The short answer to these three issues is simple. If you get too caught up in all of that then you won't enjoy the story - unless you make them central to the story!
In my book, time travel is a one time deal. You can go but you can't come back. You have to live out the rest of your life in what you had thought of as the past. In addition, the only way to achieve time travel is to want it unconditionally. Think about it. You will never see your friends or family again. Travelling to the past means you accept the living conditions of your chosen era. Think about dentistry in the early Nineteenth century. Cholera. Smallpox. I won't go on. Suffice it to say, life expectancy is shorter. Now consider social mores. Women treated as property by the law. Slavery still prevalent in many parts of the world. A rigid social structure. For many, no prospect of anything but domestic drudgery, indentured service or unrelenting manual labour.

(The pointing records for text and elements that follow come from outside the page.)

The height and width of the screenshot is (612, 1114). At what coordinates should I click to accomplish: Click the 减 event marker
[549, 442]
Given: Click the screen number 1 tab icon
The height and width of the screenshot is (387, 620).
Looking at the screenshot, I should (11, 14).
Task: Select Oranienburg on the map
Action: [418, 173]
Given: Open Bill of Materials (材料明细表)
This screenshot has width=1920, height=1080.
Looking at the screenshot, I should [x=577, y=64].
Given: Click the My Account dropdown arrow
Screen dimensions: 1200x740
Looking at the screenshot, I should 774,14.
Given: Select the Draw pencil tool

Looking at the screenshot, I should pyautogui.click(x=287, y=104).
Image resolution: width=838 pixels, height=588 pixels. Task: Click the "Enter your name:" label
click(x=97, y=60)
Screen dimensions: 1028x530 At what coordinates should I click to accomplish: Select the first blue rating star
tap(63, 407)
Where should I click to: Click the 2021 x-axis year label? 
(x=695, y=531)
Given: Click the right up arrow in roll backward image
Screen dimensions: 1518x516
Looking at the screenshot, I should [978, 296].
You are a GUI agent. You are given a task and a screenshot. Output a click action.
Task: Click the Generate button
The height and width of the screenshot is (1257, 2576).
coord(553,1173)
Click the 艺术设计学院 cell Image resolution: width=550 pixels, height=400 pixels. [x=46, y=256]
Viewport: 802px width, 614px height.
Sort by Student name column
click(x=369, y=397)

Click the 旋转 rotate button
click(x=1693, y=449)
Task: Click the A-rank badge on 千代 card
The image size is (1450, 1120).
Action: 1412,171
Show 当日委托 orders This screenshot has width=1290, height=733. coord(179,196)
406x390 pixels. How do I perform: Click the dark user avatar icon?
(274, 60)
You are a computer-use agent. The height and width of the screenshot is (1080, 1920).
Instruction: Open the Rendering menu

Of course, some of these things can provide excellent settings and twists in a plot.
Equally, the past provides a wonderful playground for plots. How much more intriguing if you know something no one else does?
My tenuous solution to the paradox of time travel is this. Anyone travelling back in time starts a new timeline. They and the effects of their presence create a parallel that has no impact on the past or present they previously experienced. Convenient!
In conclusion, if a time travel element upsets you, don't read my book.